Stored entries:

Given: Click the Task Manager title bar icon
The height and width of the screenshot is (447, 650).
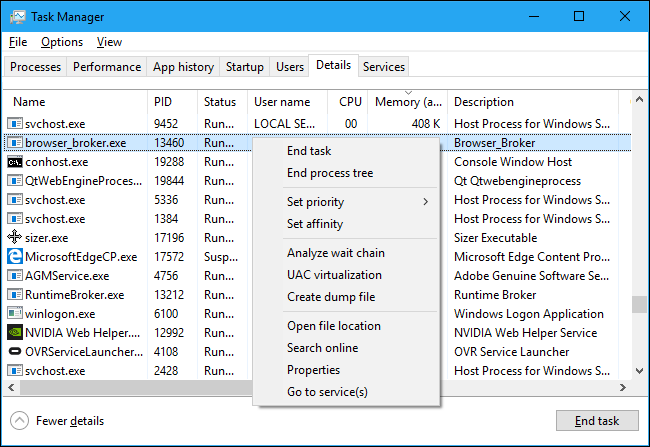Looking at the screenshot, I should coord(17,17).
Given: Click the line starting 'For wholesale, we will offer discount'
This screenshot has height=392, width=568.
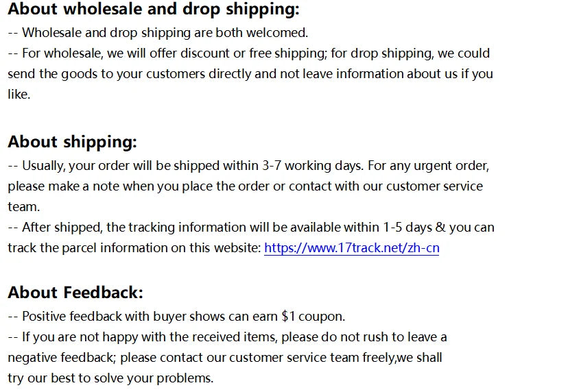Looking at the screenshot, I should pyautogui.click(x=248, y=53).
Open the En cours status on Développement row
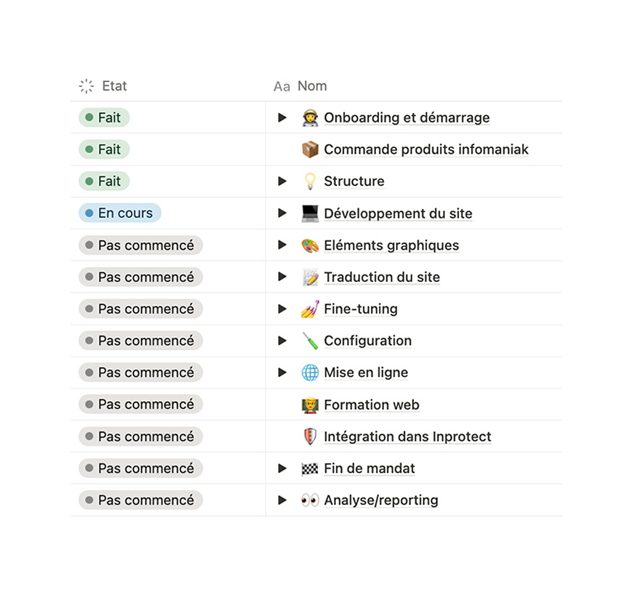Viewport: 620px width, 594px height. [x=120, y=213]
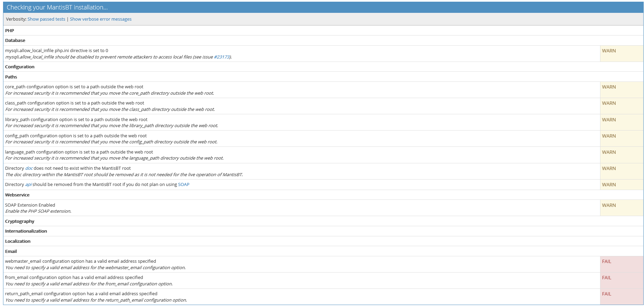644x306 pixels.
Task: Select the Webservice section header
Action: coord(17,195)
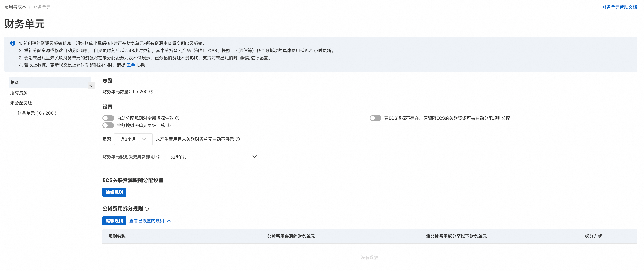Collapse sidebar with the <- arrow
The height and width of the screenshot is (271, 644).
tap(92, 86)
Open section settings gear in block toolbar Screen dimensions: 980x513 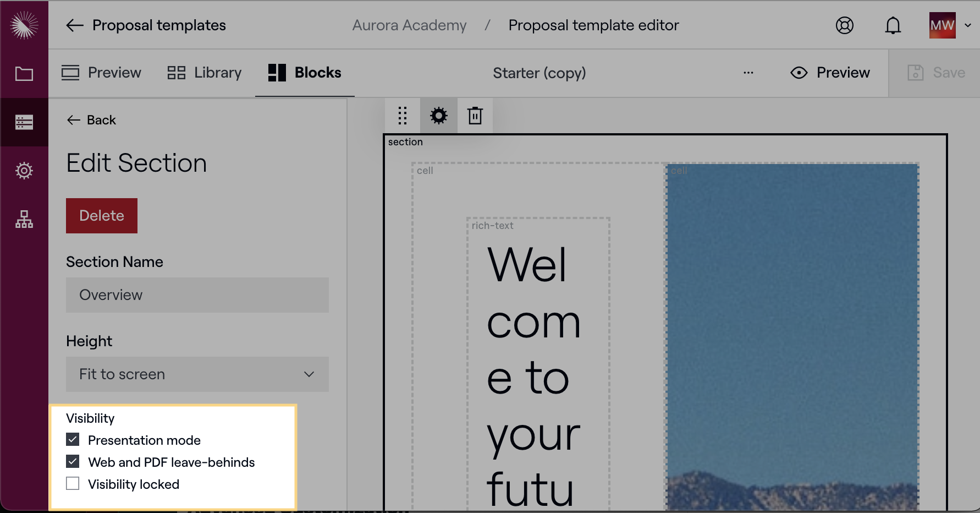(439, 116)
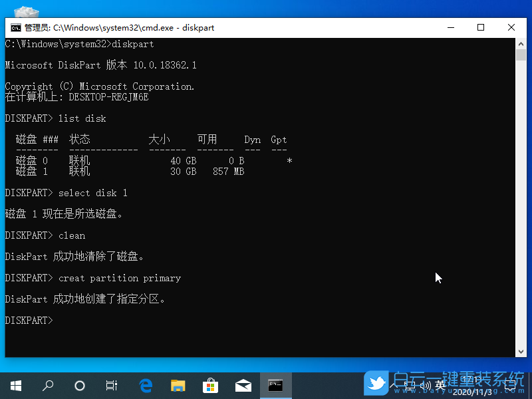Launch Microsoft Edge from the taskbar

[146, 386]
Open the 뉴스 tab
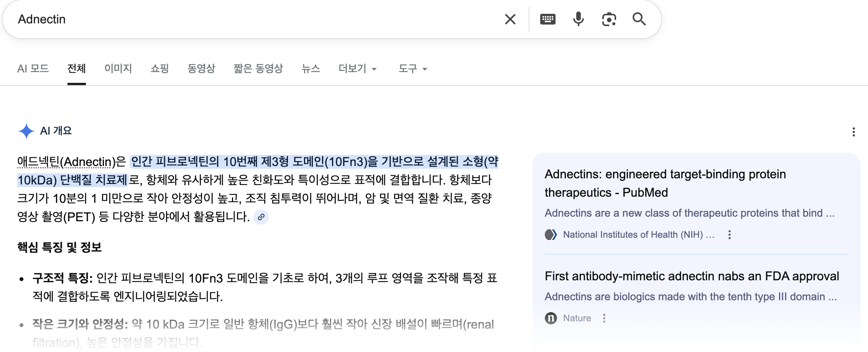 coord(311,69)
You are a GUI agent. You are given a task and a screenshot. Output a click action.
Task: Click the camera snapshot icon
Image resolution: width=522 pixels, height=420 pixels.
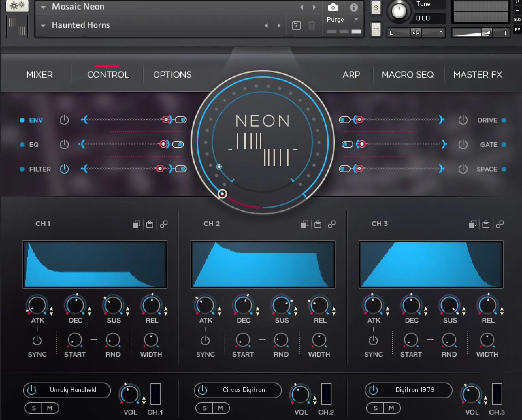coord(333,7)
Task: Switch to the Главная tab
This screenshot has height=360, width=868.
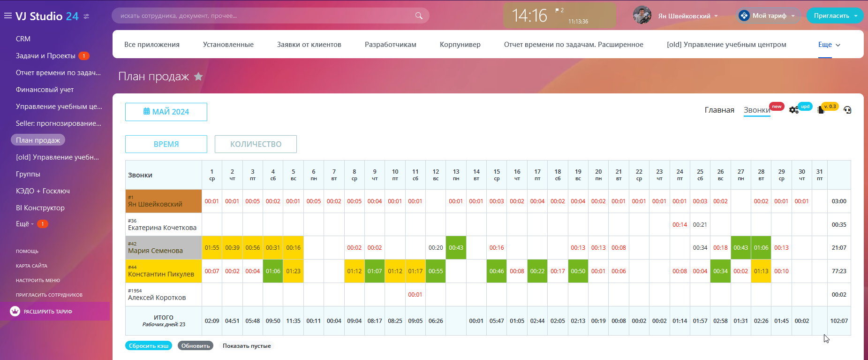Action: (719, 110)
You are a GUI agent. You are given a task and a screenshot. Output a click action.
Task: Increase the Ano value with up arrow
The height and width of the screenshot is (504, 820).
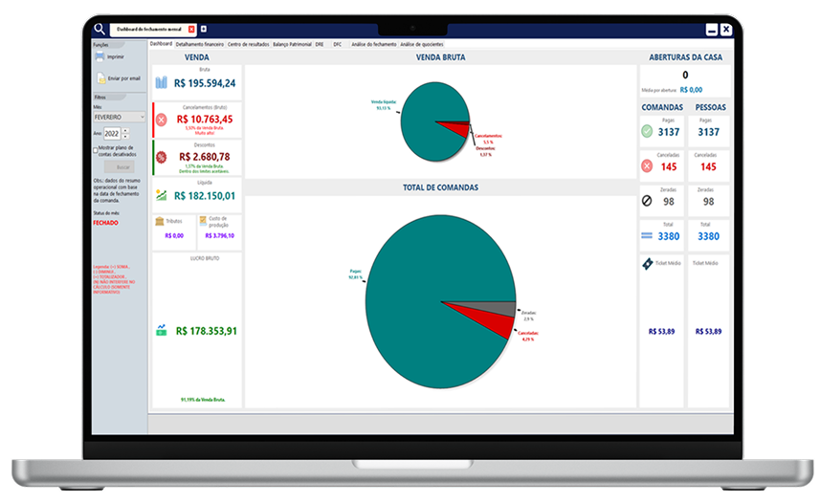click(125, 130)
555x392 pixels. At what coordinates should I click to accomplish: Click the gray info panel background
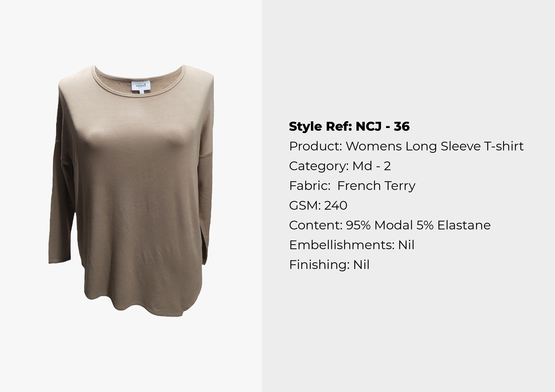[409, 326]
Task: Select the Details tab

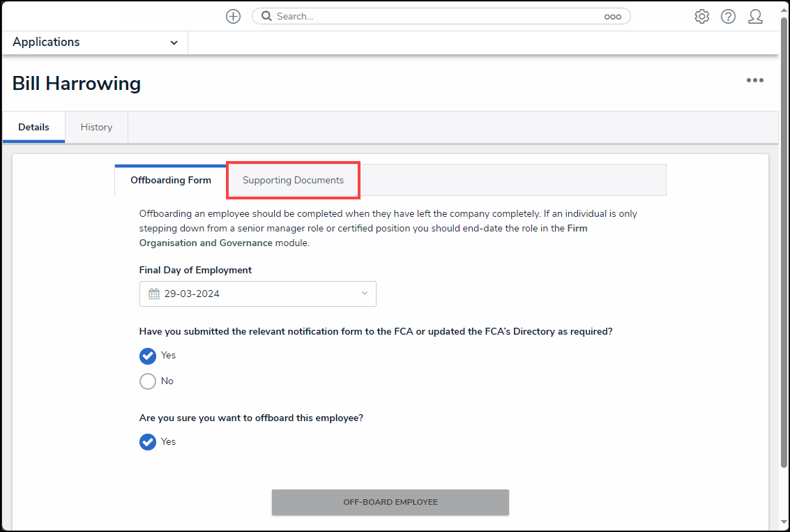Action: tap(33, 127)
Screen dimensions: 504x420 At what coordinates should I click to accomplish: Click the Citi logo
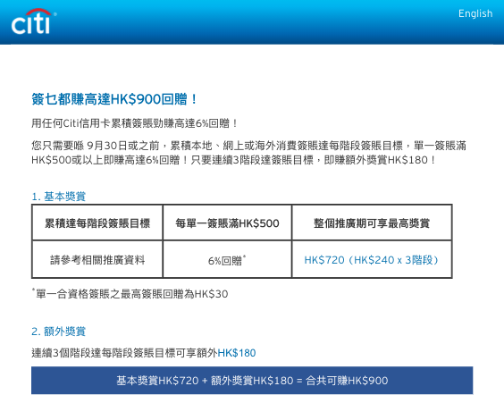33,21
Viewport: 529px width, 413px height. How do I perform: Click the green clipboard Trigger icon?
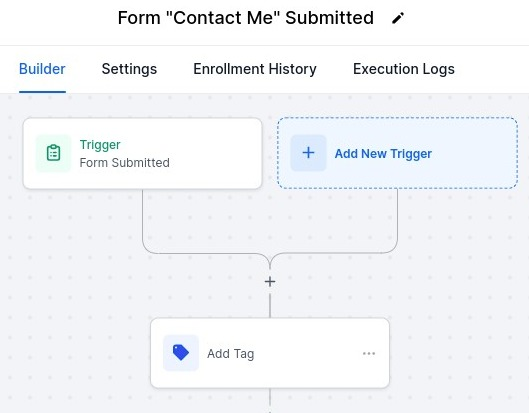pyautogui.click(x=53, y=153)
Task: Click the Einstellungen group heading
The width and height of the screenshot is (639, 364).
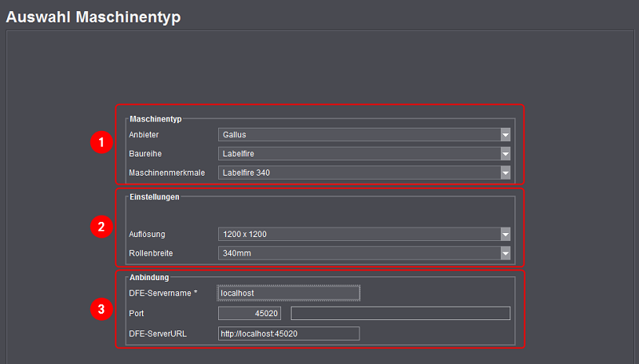Action: pos(154,196)
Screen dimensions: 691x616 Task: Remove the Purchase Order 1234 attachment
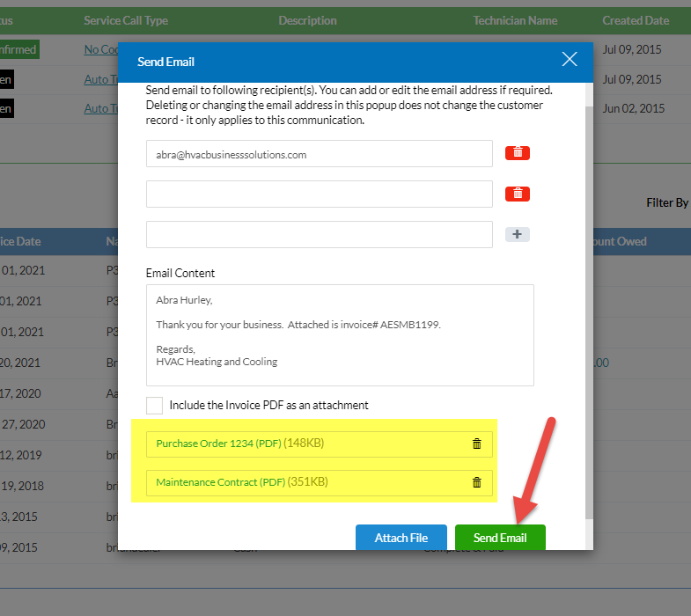point(476,444)
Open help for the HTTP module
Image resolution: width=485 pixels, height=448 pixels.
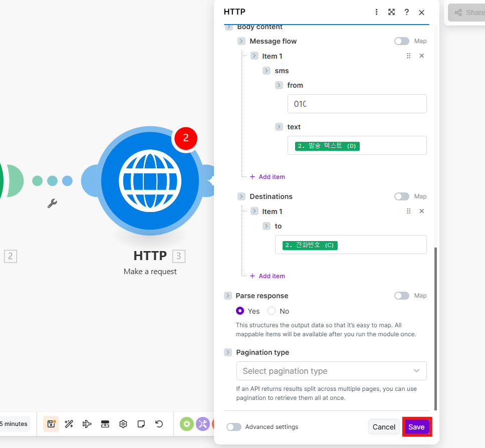pos(407,12)
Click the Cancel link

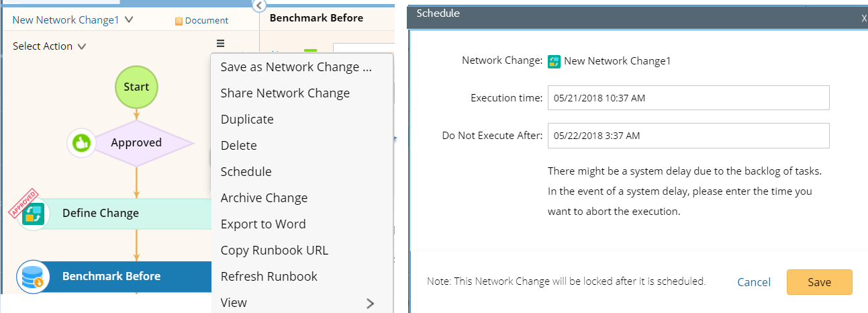click(754, 282)

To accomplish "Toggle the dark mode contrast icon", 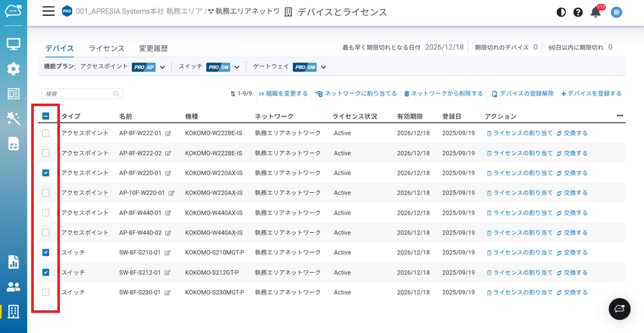I will click(561, 13).
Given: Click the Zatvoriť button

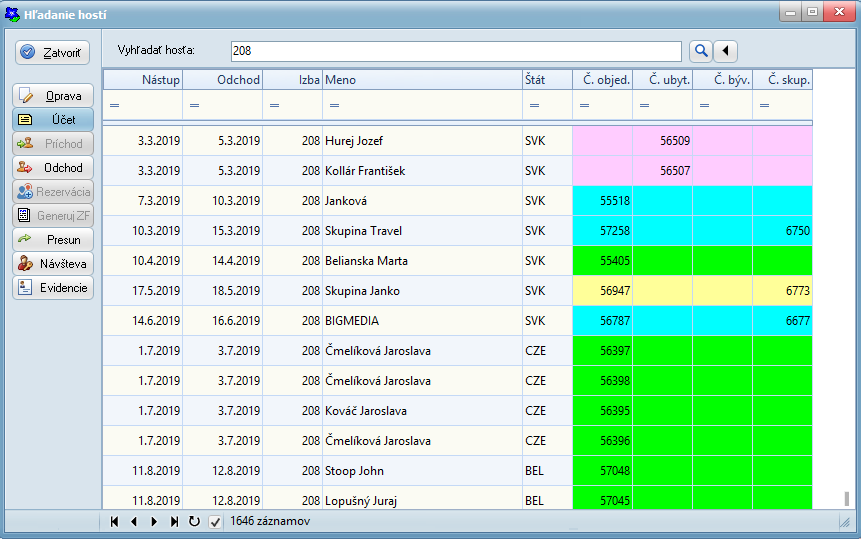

WORK TO BE COMPLETED = Begin at the line in the entries above that has "555x392 pixels. At", stop after the line that has "Task: Click the Einstellungen group heading", and output exactly those lines without pictures.

EXPECTED OUTPUT =
555x392 pixels. At what coordinates should I click to accomplish: Click the gray info panel background
[409, 326]
Task: Select the Details tab

Action: tap(33, 127)
Screen dimensions: 504x420 At what coordinates should I click to accomplish: Click the Citi logo
33,21
Viewport: 529px width, 413px height. How do I perform: Click the green clipboard Trigger icon?
pyautogui.click(x=53, y=153)
Task: Click the Einstellungen group heading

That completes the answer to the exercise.